Нет ничего другого, для чего все могло бы служить примером в такой степени, как снятие противоположного, субъективного и объективного, созидание их единства.

Поэтому мысль Ансельма по своему содержанию — это истинная, необходимая мысль, но форма выводимого из нее доказательства обладает, конечно, тем же изъяном, что и другие, предыдущие способы опосредствования. Это единство понятия и бытия — предпосылка, и недостаточное именно в том, что это только предпосылка.

Предпосылка такова: чистое понятие, понятие в себе и для себя, понятие бога есть и содержит бытие.

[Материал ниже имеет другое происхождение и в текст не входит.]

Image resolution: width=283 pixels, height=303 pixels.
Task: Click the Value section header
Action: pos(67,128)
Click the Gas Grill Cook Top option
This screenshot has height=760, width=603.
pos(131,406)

Если сравнить это содержание с тем, что есть вера, непосредственное знание, то это то же самое содержание, что и в предпосылке Ансельма. С этой точки зрения непосредственного знания утверждается следующее: то, что я обладаю представлением о боге, а с этим представлением должно быть дано и бытие [бога], что, таким образом, бытие связано с содержанием представления,— это факт сознания. Если говорят, что в это верят, это непосредственно знают, то такое единство представления и бытия служит такой же предпосылкой, как в доказательстве Ансельма, и ни в чем не превосходит ее. Эта предпосылка встречается повсюду, в том числе и у Спинозы. Спиноза определяет абсолютную причину, субстанцию как то, что невозможно мыслить без существования, как то, понятие чего включает в себя существование, то есть представление о боге непосредственно соединяется с бытием (33).

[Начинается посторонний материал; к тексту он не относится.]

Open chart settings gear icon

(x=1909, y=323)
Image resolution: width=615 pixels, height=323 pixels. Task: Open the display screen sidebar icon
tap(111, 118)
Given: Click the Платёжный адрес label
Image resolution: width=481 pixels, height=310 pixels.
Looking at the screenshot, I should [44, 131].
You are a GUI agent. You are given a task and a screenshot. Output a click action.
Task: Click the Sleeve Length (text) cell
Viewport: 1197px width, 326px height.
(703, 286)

Абсолютная нераздельность понятия и бытия — только у бога; конечность вещей состоит в том, что понятие, и определение понятия, и бытие понятия по своему определению различны. Конечное — то, что не соответствует своему понятию, или, вернее, самому понятию.

Ансельму, впрочем, возражали обычным образом. У нас есть понятие души; реальность, бытие — это телесность. Человек смертен; это же мы выражаем и так: душа и тело могут расстаться. Это и есть отделение, но в чистом понятии — нераздельность. Если мы утверждали, что любое влечение можно рассматривать как пример реализации понятия, то формально это правильно.

Удовлетворенное влечение, впрочем, тоже бесконечно по своей форме; но у влечения есть содержание, и по своей содержательной определенности влечение конечно, ограниченно, вот почему оно не соответствует понятию, чистому понятию.

Таково истолкование точки зрения знания на понятие. Последним было рассмотрено знание о боге, достоверность бога вообще. Главное определение здесь такое: если мы знаем о таком-то предмете, то предмет этот перед нами, мы непосредственно сопряжены с ним. Но такая непосредственность содержит то опосредствование, называемое возвышением к богу, что человеческий дух считает ничтожным конечное.

Посредством такого отрицания дух возвышается, смыкается с богом. Вывод: «Я знаю, что бог есть»—это простое сопряжение возникло посредством такого отрицания.